Hearing Investigation Notes from Erika Whittome and Karen Glass, N8 Union Advaocates
Karen (N8 Advocate): What do you think consultation with the employee means to you?
Manager: Talking to her about it
Karen: talking with an open mind. Did you discuss or propose any alternatives?
Manger: no
Karen: in the policy what were you thinking of when it says “reasonable alternatives”? At 3.8 of your policy: mwwl will explore all available and reasonable alternatives in consultation with the employee…
Manager: Well, there weren’t any. I don’t know, I can’t remember what the alternatives… I hoped there would have been alternatives, I don’t know, I can’t remember.
Karen How long have you worked in the MWWL,
Manager: since 2018
Karen: Did you consider rapid antigen testing?
Manager: wasn’t at the time there was a korero later in the year or the following year.
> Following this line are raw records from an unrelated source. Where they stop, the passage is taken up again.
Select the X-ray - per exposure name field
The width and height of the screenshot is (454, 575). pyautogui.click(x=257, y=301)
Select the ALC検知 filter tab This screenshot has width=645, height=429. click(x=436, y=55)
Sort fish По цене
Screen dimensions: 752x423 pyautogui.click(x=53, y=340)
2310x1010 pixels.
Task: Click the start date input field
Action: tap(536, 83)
They just had to be vaccinated.
Karen: The policy said you would consider all the alternatives, so you didn’t do what a fair and reasonable employer could do at the time.
Manager: (silence)
Karen: You have some responsibility as PCBU to at least look at a safety concern. You have certain obligations under HSWA, even if you don’t agree there’s a problem, there’s a duty to look at the problem and not just dismiss it. Why wasn’t that done?
Manager: um um. Yeah, I don’t know why it wasn’t done, like I said before, short of calling her every day. I looked at the control pass.
Karen: As a PCBU you have a duty to investigate it, even if you don’t agree with it. You need to look at it.
Manager: I didn’t know as a PCBU. I didn’t know that.
Karen: but you were concerned about the health and safety of the workers….
MWWL Lawyer: Asked and answered.
Employment Court finds Ms Preece did raise a personal greivance
Judge Holden overturns Employment Relation Authority decision –
“Accordingly, I find that Ms Preece did raise an unjustifiable disadvantage personal grievance about the adoption of the vaccination policy in her email of 30 January 2022, which was within the requisite 90-day period from the adoption of that policy in December 2021.”